Snowplow Kinesis to EmrEtl

Hi

I am completely new to the Snowplow world, but i have successfully set up the snowplow environment end to end and have data flowing into redshift.

My issue is I cannot find how to pull the enriched data from Kinesis into emretl to be loaded into redshift.
So i end up enriching twice once for kinesis (which we need) and then run the equivalent of the batch processing via the raw S3 logs to get it enriched and loaded in emretl.

There must be a less resource intensive way but I’ve been looking at the documentation and forum but can’t find an answer any where - please help!

@rowan, indeed, there are 2 ways of running Lambda architecture. You can find more details in this Discourse post: How to setup a Lambda architecture for Snowplow.
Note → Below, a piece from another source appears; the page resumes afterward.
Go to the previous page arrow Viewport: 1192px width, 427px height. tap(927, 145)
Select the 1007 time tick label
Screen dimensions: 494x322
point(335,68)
In short, you need to run S3 Loader on stream enriched data and EmrEtlRunner in Stream Enrich mode. This way the data will be enriched once (in Stream Enrich component) and EmrEtlRunner will be used to shred and load the data to Redshift.

@ihor Thank you for your response and details it’s really appreciated. I have poured over this area during the past couple of days and i can’t find how to invoke stream enrich mode? Hence changing to batch stream. So is it a change in config somewhere i need or is it a specific command i need to use? Many thanks in advance for your help

@rowan, by adding enriched:stream bucket to config.yml is sufficient. EmrEtlRunner is smart enough to realize you run it in Stream Emrich mode by the fact of the presence of that bucket: https://github.com/snowplow/snowplow/blob/master/3-enrich/emr-etl-runner/config/stream_config.yml.sample#L15.

Thanks very much for your help, that all worked perfectly!